SPC Rear Toe Kits - Help Deciding Between 2 Designs
#1
Former Moderator
Thread Starter
SPC Rear Toe Kits - Help Deciding Between 2 Designs
Okay to make a long story short I NEED rear toe kits in order to get my 1990 Civic wagon's toe within specifications.
In order to avoid assumptions, and the "something's bent!" replies I'll tell you my story.
I've got a 1990 Civic wagon with a pretty low drop, but not slammed. It rides on Eibach/KW Pro Street threaded body coil overs. Here is how it sits:
Camber settings were not too crazy:
I wore a set of tires out in two years time, with more wear coming on the inside edges. I had aligned the car 2 years ago when I got the new tires, and I'm not one to play around with bad alignment settings, so I threw my car on our alignment rack (a few days ago) at work and found:
- Negative (-1.9) front camber both sides - Skunk2 upper camber kits maxed out at full positive adjustment settings
- More negative camber in the rear than I'd usually allow for a DD non tracked car (-2.1 both sides)

▸ Required task A
In the forum post, how would you rewrite the paragraph beginning "I wore a set of tires out" more briefly while keeping its main facts?
▸ Required task B
What coilovers does the wagon in the forum post ride on?
Rely only on the forum post above for what follows.

▸ Supplied information

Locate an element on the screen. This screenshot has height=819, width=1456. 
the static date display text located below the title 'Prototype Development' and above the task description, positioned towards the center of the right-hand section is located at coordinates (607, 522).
==
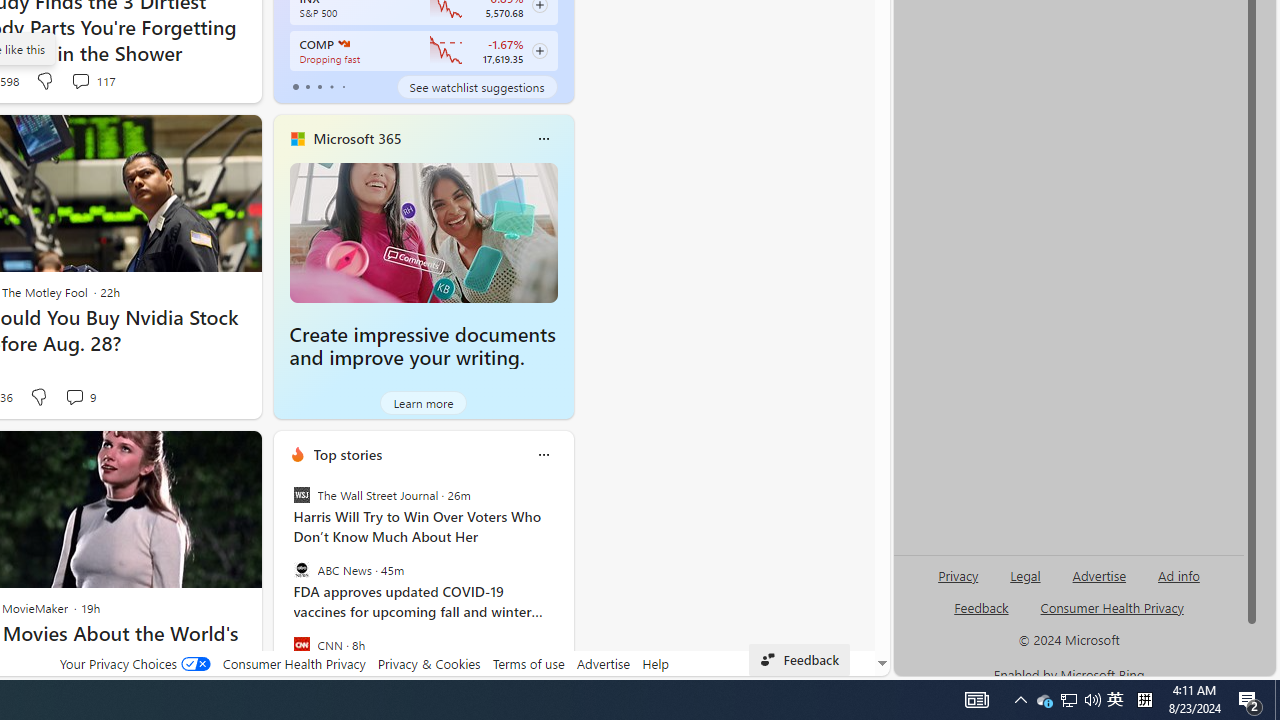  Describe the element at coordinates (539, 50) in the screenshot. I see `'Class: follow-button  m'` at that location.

▸ Written answer A
A set of tires wore out in two years, mostly on the inside edges. The car had been aligned two years earlier when the new tires went on. Because the owner doesn't tolerate bad alignment settings, the car went on the alignment rack at work a few days ago, and the following was found.

▸ Written answer B
Eibach/KW Pro Street threaded body coilovers.